+++ Entries provided +++

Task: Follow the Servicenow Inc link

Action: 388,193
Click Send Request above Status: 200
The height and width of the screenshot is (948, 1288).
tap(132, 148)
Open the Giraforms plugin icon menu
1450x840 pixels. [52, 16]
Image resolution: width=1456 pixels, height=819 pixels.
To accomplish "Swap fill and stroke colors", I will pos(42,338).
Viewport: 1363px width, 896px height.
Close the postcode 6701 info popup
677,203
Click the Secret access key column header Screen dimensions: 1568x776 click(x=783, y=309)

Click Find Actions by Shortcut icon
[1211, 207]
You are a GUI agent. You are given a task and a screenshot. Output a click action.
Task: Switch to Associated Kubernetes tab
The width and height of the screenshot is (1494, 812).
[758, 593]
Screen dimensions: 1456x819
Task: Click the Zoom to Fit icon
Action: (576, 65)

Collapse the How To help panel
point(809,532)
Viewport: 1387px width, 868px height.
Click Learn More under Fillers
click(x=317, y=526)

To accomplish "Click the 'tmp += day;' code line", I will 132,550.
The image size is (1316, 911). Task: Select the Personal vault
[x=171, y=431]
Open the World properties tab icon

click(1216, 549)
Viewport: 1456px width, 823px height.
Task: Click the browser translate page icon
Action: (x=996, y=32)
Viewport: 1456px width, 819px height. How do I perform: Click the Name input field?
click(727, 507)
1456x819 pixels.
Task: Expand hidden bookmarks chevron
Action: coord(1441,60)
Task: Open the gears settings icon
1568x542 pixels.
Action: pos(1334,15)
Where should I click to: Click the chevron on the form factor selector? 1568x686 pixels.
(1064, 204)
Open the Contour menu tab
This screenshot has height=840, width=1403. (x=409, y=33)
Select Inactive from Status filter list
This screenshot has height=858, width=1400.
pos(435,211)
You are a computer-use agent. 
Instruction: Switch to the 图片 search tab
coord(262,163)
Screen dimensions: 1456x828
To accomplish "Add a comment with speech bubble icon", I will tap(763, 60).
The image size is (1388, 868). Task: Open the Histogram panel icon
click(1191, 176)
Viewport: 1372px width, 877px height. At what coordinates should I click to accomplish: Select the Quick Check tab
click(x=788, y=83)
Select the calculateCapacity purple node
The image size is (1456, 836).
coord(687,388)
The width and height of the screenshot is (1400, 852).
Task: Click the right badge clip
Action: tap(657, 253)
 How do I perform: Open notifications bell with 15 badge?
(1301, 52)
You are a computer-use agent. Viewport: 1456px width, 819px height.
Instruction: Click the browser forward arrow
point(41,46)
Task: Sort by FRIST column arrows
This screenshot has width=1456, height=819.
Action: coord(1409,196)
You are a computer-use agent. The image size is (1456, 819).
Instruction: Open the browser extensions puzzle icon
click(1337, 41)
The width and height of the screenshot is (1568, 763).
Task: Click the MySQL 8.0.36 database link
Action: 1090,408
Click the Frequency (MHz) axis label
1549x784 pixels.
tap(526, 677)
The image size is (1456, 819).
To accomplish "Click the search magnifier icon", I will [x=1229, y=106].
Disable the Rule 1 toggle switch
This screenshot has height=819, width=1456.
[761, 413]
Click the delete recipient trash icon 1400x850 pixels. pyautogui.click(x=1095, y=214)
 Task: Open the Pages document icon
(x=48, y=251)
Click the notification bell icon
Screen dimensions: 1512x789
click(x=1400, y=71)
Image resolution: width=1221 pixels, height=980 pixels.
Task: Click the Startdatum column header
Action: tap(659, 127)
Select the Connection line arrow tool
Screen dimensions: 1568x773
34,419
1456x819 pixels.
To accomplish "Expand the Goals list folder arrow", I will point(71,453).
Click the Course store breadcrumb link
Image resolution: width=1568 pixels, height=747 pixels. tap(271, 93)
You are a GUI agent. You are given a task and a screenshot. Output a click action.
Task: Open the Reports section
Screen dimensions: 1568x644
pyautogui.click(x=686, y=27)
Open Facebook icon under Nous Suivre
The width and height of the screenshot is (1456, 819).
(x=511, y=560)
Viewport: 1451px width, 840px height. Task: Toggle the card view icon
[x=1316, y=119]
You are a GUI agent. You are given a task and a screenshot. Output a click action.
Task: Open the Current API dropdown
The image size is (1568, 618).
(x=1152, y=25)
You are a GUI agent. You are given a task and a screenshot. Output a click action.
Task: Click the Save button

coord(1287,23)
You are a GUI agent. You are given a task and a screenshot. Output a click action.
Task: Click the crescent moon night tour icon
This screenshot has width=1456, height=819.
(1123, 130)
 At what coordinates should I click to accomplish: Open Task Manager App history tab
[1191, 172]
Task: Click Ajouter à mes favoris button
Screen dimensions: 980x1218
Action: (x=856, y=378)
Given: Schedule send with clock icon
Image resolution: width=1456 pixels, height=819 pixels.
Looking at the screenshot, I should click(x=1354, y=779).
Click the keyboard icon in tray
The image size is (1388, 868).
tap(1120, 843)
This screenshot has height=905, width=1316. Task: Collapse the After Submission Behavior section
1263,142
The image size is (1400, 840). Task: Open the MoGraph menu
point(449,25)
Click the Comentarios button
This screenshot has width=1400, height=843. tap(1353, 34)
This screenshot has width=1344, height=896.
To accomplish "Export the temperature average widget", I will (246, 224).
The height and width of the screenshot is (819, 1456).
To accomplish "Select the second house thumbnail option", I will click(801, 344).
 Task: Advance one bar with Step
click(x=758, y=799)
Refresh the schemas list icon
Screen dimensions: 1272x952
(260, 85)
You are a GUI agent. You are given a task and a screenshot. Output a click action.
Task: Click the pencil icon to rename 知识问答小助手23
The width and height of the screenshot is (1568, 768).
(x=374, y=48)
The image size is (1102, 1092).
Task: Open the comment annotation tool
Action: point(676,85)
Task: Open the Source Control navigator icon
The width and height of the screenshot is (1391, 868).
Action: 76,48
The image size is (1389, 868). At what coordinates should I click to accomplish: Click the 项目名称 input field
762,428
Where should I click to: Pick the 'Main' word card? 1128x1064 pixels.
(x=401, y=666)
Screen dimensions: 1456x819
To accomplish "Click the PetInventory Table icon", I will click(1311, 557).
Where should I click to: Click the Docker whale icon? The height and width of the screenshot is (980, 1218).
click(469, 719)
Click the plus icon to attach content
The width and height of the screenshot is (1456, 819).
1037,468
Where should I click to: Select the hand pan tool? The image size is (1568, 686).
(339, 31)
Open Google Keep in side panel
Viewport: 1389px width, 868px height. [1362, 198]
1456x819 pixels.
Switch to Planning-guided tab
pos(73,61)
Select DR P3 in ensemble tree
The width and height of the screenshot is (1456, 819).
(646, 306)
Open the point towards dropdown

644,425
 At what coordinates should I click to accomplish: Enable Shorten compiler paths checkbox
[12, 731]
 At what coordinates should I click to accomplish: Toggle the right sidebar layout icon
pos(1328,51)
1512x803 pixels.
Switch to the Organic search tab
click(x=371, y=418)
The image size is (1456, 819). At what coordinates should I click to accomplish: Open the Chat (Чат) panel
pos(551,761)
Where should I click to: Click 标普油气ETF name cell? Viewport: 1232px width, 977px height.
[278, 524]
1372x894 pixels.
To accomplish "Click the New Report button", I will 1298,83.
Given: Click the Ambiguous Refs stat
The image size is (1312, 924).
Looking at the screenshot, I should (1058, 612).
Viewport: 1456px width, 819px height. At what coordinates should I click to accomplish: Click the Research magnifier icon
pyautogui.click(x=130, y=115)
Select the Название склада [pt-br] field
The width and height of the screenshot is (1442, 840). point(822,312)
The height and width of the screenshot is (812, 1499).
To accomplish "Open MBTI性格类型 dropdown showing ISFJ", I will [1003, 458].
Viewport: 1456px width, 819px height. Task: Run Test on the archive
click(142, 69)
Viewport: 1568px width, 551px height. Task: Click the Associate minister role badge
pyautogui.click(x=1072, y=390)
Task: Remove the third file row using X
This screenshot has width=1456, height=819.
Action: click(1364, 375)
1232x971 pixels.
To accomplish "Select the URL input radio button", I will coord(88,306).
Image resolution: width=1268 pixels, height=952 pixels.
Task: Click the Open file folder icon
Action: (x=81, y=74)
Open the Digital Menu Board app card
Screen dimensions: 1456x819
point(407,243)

+++

Could you restate word for word the lines above, from the one that contains "This screenshot has height=819, width=1456." through the one that contains "Click the delete", and no others?

__Output__
This screenshot has height=819, width=1456.
[761, 413]
Click the delete recipient trash icon 1400x850 pixels. pyautogui.click(x=1095, y=214)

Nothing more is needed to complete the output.